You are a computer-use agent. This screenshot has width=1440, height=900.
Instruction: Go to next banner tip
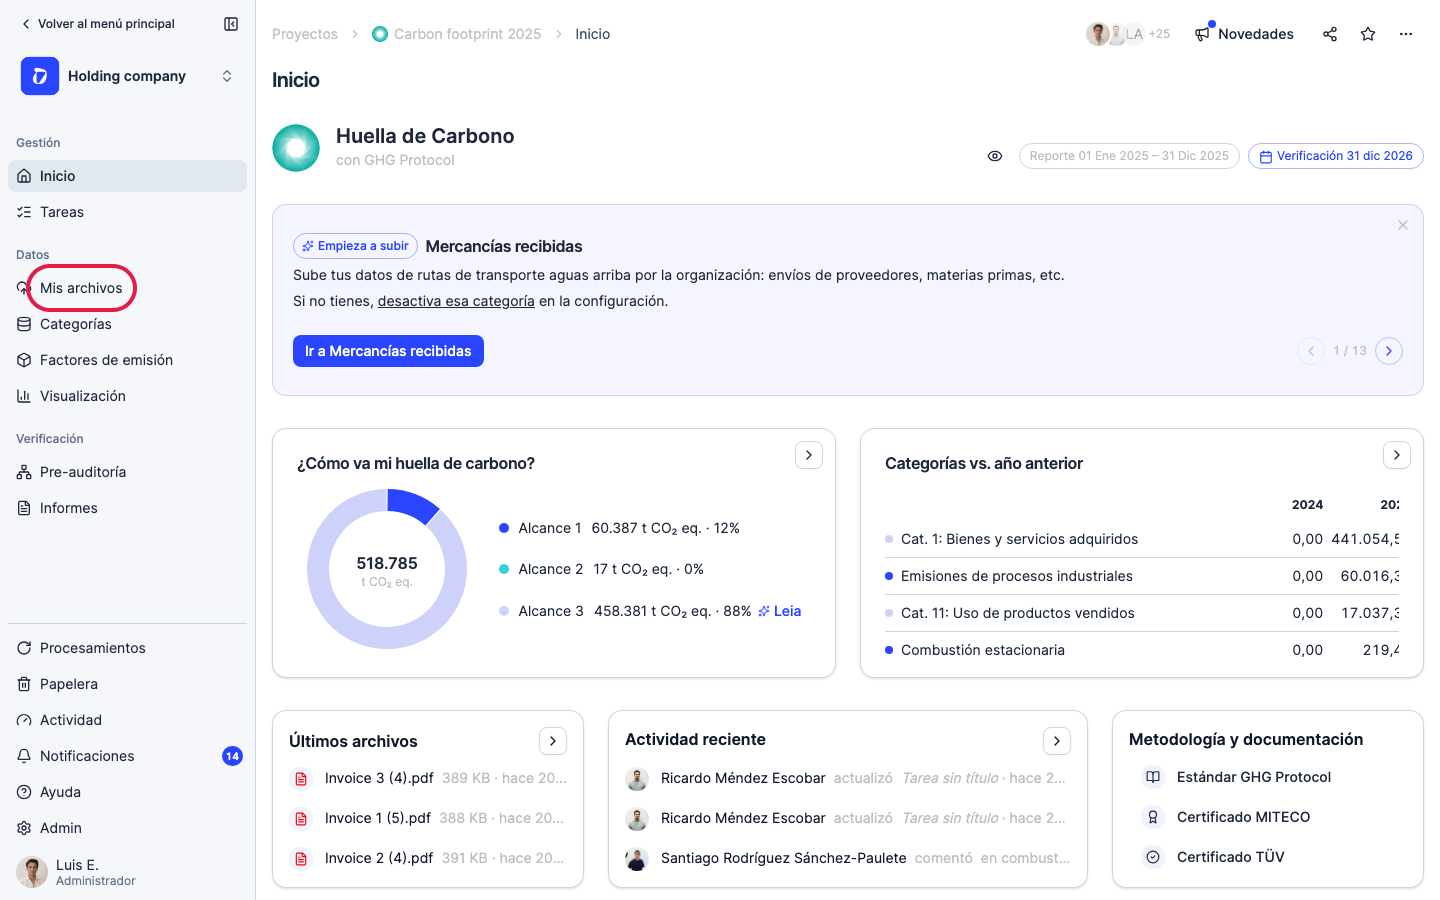(1389, 351)
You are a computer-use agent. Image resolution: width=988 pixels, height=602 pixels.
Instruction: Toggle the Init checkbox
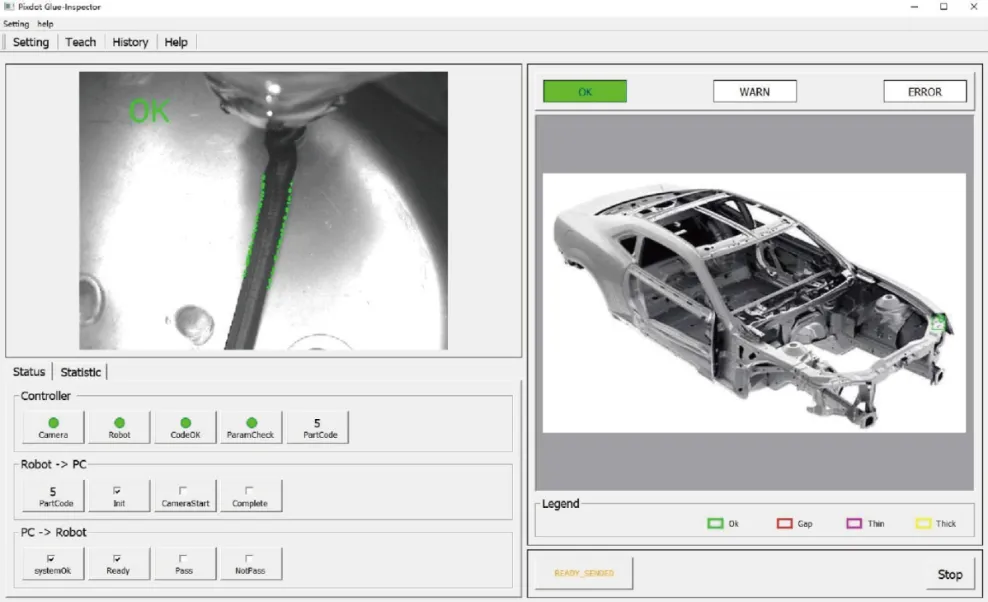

## WORK INSTRUCTIONS
Write out every line of the records again, requests included, but multiply each coordinate in the answers by 1.65 and round it to a whole number, with halves rounded up. Leave the pictures out of your answer.

## THE REPLY
You are a computer-use agent. This screenshot has width=1440, height=900.
Instruction: Go to next banner tip
(2292, 579)
You are a computer-use agent. Image resolution: width=988 pixels, height=602 pixels.
Instruction: Toggle the Init checkbox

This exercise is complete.